Post-Surgical Management (Adjuvant Therapy)

Following pathology confirmation, the patient is staged:
* Stage I: Active surveillance is often preferred due to the high cure rate. Adjuvant carboplatin chemotherapy or radiotherapy may be considered for high-risk patients.
* Stage II: Treatment typically involves radiotherapy (for low-volume disease) or systemic chemotherapy (for higher-volume disease).
* Stage III: Managed with systemic chemotherapy (e.g., BEP regimen: Bleomycin, Etoposide, and Cisplatin).

Lifestyle and Long-term Prognosis

Seminoma is one of the most curable cancers, with 5-year survival rates exceeding 95% for early-stage disease. Patients are advised to:
* Cryopreserve Sperm: Fertility should be discussed before surgery or chemotherapy.
* Regular Follow-ups: Serial imaging and biomarker screening are required for at least 5 years post-treatment.

6. Frequently Asked Questions (FAQ)

1. Is a testicular lump always cancer?
No. Many scrotal masses are benign, such as cysts, hydroceles, or varicoceles. However, any solid mass must be evaluated by a urologist to rule out malignancy.

2. Can testicular cancer affect my fertility?
Yes. Both the tumor itself and the treatments (chemotherapy/radiation) can impact sperm count. Sperm banking is highly recommended prior to starting treatment.

3. What is the difference between a seminoma and a non-seminoma?
Seminomas grow more slowly and are highly sensitive to radiation. Non-seminomas are more aggressive and typically require surgery and more intensive chemotherapy.

4. How is the diagnosis of seminoma confirmed?
A definitive diagnosis is only possible through histopathological examination of the testis after an inguinal orchiectomy.

5. Does an undescended testicle guarantee cancer?
No, it increases the risk significantly, but it does not mean a patient will definitely develop cancer. Regular self-exams are vital.

6. Is surgery the only treatment for seminoma?
Surgery (orchiectomy) is the first step. Depending on the stage, the patient may need "adjuvant" (follow-up) therapy like chemotherapy or radiation to prevent recurrence.
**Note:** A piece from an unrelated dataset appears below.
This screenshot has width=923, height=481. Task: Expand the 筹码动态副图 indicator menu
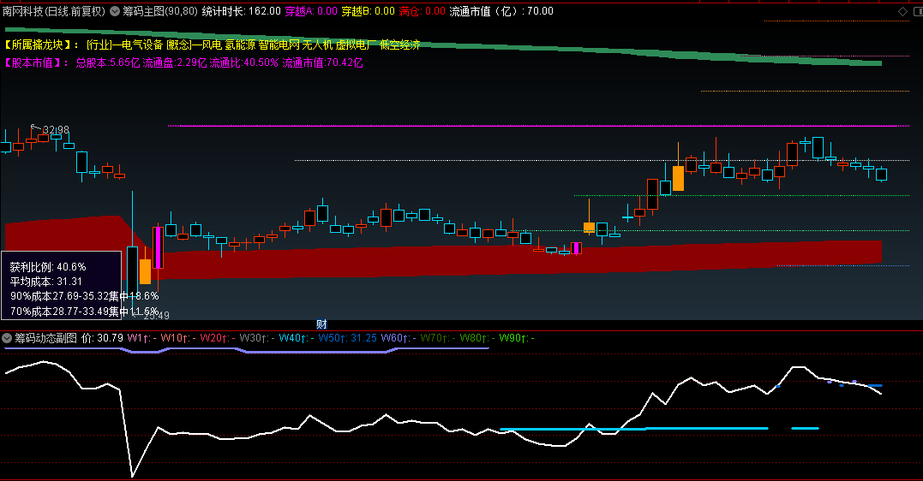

7. Can I live a normal life with one testicle?
Yes. The remaining testicle typically compensates by producing sufficient testosterone and sperm, allowing for normal hormonal function and fertility.
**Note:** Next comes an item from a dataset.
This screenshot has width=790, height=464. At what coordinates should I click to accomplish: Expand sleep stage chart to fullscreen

8. Is there a way to prevent testicular cancer?
There are no specific lifestyle changes that guarantee prevention, but early detection through monthly self-examination is the best way to ensure a positive outcome.

9. What is the survival rate for seminoma?
Seminoma has a very high cure rate. Even in advanced stages, the survival rate is excellent due to the effectiveness of cisplatin-based chemotherapy.

10. How often should I perform a self-exam?
It is recommended that men perform a testicular self-examination once a month, ideally after a warm shower when the scrotal skin is relaxed.